____ INFORMATION SHOWN
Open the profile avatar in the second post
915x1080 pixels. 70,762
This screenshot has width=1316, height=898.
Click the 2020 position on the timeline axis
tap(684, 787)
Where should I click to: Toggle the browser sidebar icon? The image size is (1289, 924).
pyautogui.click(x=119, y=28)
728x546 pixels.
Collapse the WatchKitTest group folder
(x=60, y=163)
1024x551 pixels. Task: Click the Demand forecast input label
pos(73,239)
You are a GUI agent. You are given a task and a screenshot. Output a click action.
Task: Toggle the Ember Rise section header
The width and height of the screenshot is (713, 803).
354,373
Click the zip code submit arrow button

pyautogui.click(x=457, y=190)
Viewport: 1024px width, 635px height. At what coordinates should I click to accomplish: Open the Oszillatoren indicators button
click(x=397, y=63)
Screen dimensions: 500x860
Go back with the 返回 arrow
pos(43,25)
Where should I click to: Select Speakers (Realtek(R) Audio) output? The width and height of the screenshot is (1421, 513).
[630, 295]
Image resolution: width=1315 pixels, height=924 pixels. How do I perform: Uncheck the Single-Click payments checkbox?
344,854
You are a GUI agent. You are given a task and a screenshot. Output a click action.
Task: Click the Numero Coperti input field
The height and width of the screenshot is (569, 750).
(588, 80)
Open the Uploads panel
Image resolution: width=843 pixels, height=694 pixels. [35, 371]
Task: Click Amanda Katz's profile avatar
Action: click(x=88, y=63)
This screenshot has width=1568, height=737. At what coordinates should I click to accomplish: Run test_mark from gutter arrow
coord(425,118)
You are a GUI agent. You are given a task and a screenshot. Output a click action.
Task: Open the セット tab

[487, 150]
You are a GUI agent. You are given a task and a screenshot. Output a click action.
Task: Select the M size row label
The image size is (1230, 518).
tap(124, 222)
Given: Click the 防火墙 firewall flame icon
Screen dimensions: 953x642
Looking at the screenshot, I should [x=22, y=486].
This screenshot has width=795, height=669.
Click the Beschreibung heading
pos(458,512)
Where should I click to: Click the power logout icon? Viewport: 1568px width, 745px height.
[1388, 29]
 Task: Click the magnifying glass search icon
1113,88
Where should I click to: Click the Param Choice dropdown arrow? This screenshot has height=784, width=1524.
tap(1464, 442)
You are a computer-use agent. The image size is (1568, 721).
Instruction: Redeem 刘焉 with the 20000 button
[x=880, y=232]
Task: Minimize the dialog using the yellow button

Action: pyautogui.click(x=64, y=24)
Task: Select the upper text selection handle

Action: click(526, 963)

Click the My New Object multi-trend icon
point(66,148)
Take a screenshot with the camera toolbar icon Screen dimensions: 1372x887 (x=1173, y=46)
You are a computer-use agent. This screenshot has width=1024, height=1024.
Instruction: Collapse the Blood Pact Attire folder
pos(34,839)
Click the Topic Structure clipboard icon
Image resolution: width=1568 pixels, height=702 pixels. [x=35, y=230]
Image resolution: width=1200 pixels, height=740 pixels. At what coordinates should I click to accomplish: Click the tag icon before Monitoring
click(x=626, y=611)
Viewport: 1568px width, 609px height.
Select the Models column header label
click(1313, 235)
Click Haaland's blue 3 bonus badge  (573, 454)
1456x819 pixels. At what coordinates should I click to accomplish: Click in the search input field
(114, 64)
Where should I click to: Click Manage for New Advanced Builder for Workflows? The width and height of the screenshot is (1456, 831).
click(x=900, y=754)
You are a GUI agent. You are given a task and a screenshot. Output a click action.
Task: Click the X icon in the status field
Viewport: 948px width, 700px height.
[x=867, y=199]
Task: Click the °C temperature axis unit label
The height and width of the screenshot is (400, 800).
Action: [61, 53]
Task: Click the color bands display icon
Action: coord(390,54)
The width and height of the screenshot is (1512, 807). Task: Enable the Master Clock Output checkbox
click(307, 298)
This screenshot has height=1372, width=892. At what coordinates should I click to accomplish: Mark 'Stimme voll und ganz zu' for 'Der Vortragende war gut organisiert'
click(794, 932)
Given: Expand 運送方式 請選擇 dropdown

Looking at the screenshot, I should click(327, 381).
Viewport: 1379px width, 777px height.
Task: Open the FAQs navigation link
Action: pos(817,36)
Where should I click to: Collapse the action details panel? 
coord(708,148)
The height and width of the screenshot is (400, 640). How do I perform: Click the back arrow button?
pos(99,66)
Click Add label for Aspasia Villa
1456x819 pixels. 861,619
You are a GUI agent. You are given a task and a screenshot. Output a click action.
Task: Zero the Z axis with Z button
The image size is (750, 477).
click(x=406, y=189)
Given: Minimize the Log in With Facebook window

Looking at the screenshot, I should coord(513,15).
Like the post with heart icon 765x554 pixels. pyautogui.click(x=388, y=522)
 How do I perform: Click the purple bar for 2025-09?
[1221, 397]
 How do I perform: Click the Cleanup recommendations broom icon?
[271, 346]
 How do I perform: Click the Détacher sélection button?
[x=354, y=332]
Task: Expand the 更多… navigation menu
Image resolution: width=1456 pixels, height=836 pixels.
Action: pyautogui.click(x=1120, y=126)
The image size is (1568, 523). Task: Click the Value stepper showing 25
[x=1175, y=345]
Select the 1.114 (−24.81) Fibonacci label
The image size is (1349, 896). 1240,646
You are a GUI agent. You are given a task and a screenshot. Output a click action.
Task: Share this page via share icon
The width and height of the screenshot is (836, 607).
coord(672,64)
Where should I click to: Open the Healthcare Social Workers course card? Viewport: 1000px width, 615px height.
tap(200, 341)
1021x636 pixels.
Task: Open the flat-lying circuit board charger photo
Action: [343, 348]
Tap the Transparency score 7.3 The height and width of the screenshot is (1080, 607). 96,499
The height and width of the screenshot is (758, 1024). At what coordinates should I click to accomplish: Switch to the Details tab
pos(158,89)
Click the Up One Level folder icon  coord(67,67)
________
__SET TASK__.
Please report each line of the records above that contains the string "input". Case counts.

__RESULT OF THE EXERCISE__.
1024x551 pixels. Task: Click the Demand forecast input label
Task: Click the Numero Coperti input field
1456x819 pixels. At what coordinates should I click to accomplish: Click in the search input field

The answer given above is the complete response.